### Given records
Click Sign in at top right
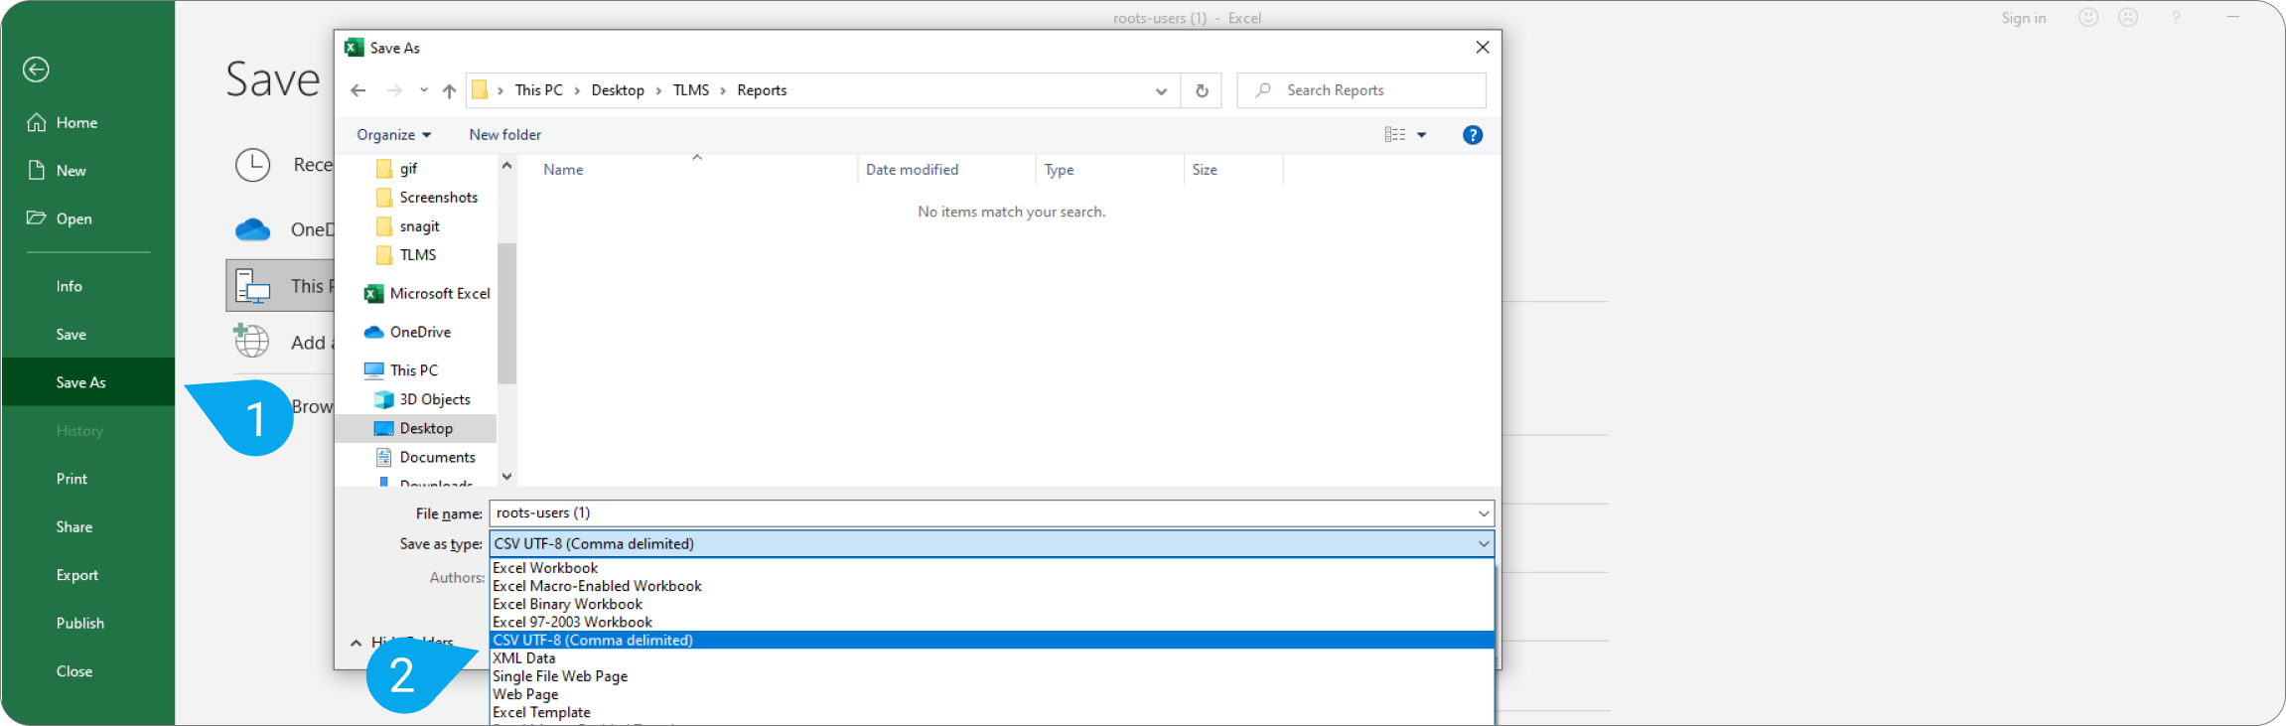(2023, 18)
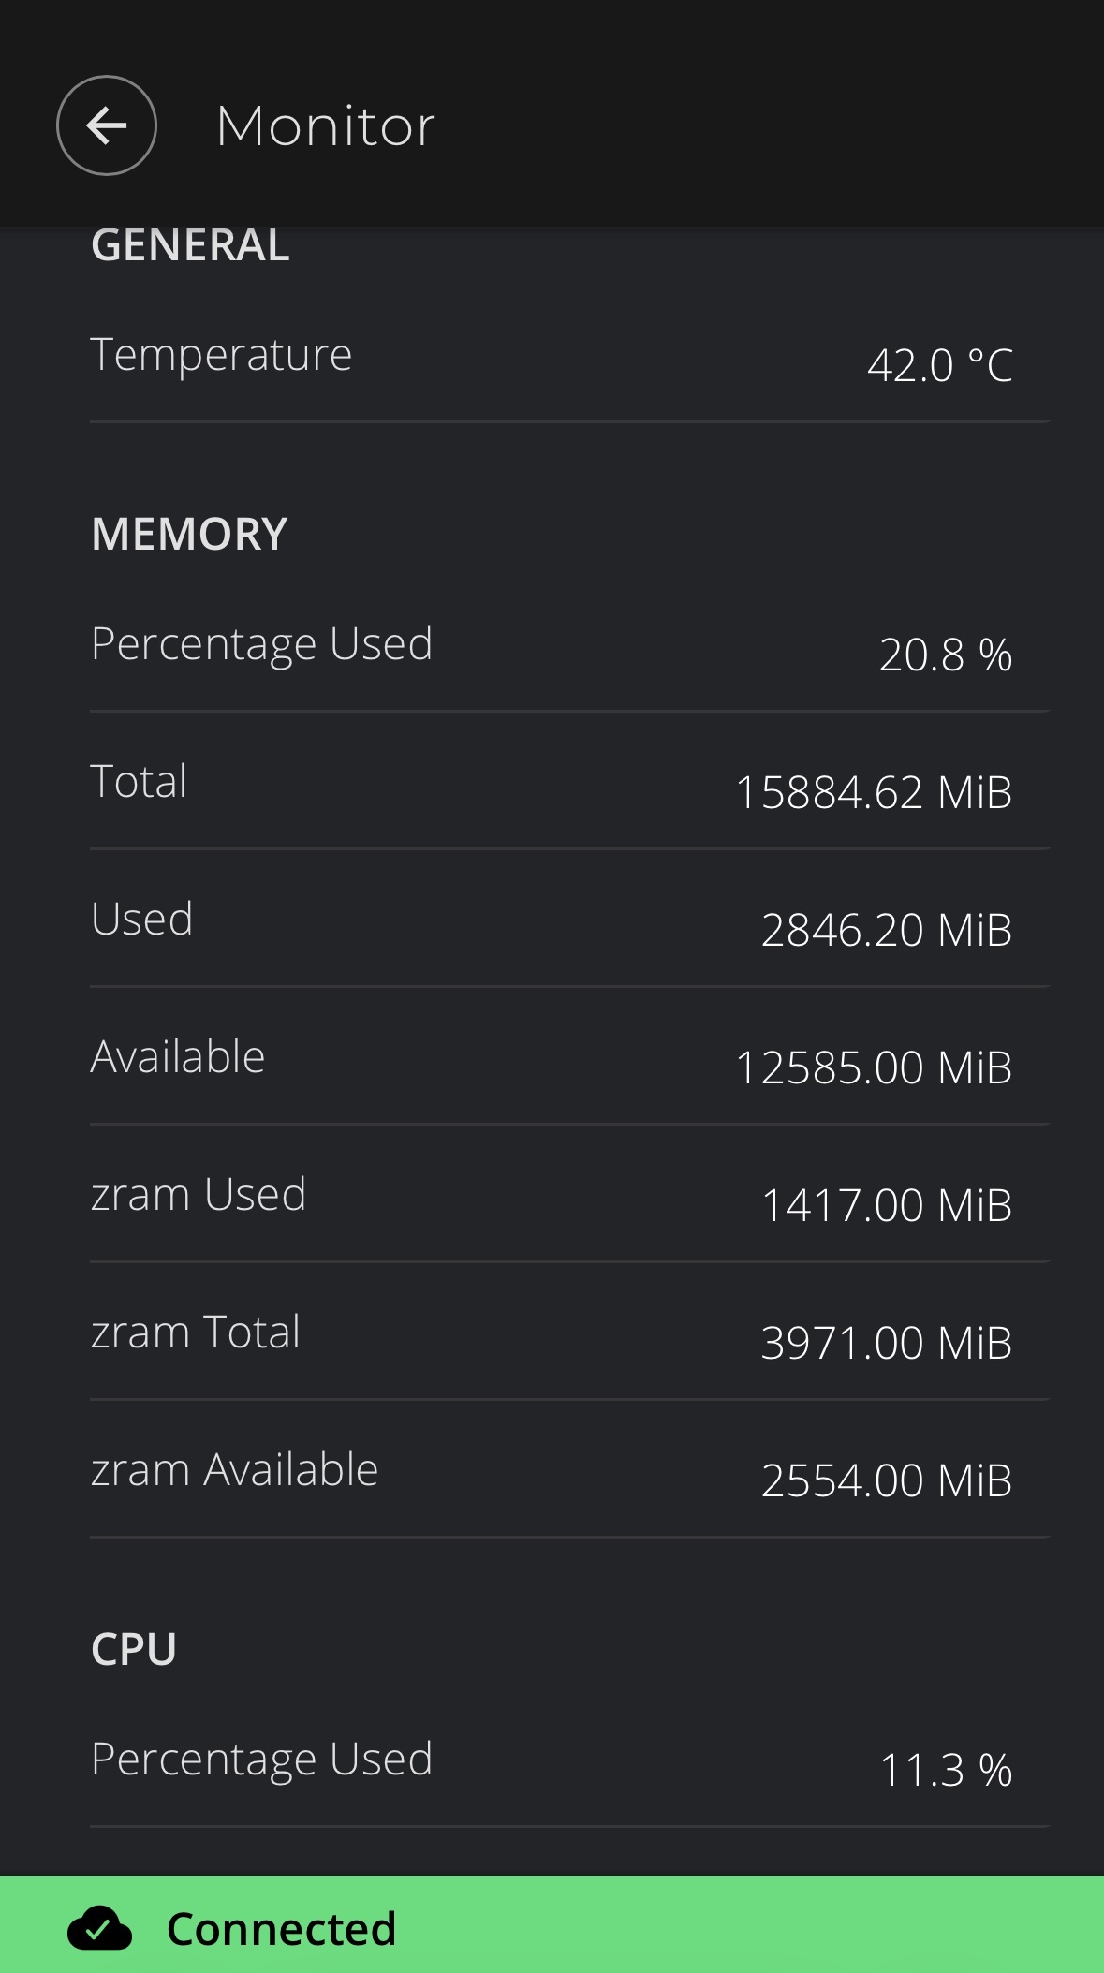Tap the Monitor page title
The width and height of the screenshot is (1104, 1973).
(x=325, y=125)
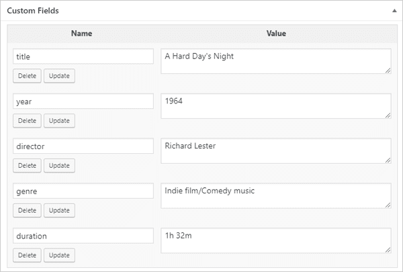Delete the duration custom field

pos(27,255)
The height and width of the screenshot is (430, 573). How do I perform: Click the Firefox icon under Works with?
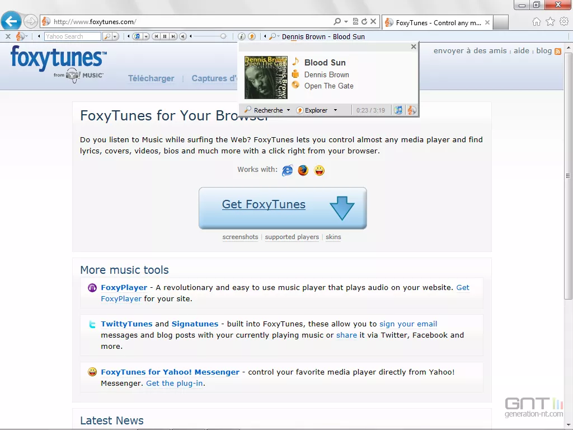(303, 170)
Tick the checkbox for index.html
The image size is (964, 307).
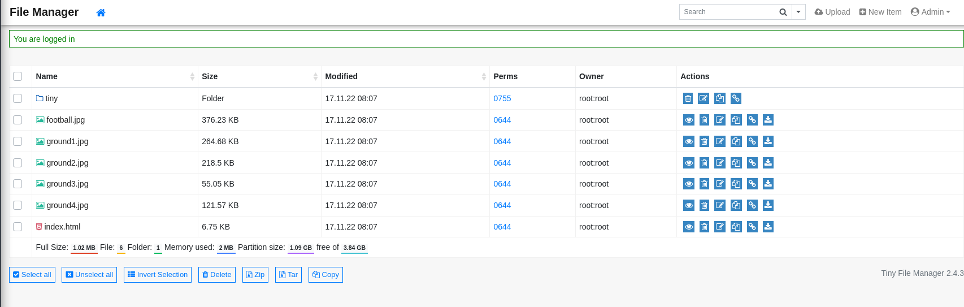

### Problem description
All of the entries above are to be duplicated exactly, with every image left out.

### Written response
Click Sign in at top right
(2023, 18)
Tap the Monitor page title
The width and height of the screenshot is (1104, 1973).
(x=325, y=125)
Delete the duration custom field

pos(27,255)
The height and width of the screenshot is (430, 573). How do I perform: Click the Firefox icon under Works with?
(303, 170)
Tick the checkbox for index.html
The image size is (964, 307).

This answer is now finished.